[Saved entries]
++++++++++++++++++++

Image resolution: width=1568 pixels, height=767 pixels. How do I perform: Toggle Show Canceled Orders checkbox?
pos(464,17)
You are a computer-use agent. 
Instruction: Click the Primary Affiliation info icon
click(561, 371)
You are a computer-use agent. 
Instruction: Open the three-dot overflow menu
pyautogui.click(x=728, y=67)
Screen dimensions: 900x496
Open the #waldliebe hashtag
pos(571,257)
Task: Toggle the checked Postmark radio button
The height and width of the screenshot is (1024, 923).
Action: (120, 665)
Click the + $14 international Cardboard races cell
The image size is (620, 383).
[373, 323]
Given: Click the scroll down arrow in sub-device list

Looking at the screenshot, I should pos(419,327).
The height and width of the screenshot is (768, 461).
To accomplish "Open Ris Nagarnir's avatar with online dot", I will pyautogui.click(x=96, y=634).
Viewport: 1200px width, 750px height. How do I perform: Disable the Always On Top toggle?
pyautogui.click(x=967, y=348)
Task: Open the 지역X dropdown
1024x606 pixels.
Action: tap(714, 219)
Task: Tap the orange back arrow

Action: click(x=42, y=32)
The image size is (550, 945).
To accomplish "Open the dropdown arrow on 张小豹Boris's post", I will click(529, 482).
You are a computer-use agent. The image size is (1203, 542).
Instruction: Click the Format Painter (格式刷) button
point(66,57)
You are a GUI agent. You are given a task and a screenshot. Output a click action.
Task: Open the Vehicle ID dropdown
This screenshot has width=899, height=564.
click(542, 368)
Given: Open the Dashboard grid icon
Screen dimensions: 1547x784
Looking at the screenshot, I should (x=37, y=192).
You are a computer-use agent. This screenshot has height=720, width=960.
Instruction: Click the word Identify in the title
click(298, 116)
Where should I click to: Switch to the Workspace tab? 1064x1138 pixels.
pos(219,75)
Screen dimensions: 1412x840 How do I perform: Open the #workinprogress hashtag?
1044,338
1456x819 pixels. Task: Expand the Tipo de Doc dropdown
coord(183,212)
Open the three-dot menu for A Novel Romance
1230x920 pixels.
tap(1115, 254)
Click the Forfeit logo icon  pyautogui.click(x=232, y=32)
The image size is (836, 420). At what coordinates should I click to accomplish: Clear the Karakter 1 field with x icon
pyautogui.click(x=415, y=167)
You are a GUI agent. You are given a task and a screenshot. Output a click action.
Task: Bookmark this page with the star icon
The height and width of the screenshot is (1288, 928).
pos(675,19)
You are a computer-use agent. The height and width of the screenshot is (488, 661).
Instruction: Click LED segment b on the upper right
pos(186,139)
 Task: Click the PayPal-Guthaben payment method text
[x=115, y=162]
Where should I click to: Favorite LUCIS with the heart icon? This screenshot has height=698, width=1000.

++++++++++++++++++++

◆ ABOUT THIS TASK
Reading through the records above, report each line in which the string "will" is found.

◆ SOLVED PROBLEM
To accomplish "Open Ris Nagarnir's avatar with online dot", I will pyautogui.click(x=96, y=634).
To accomplish "Open the dropdown arrow on 张小豹Boris's post", I will click(529, 482).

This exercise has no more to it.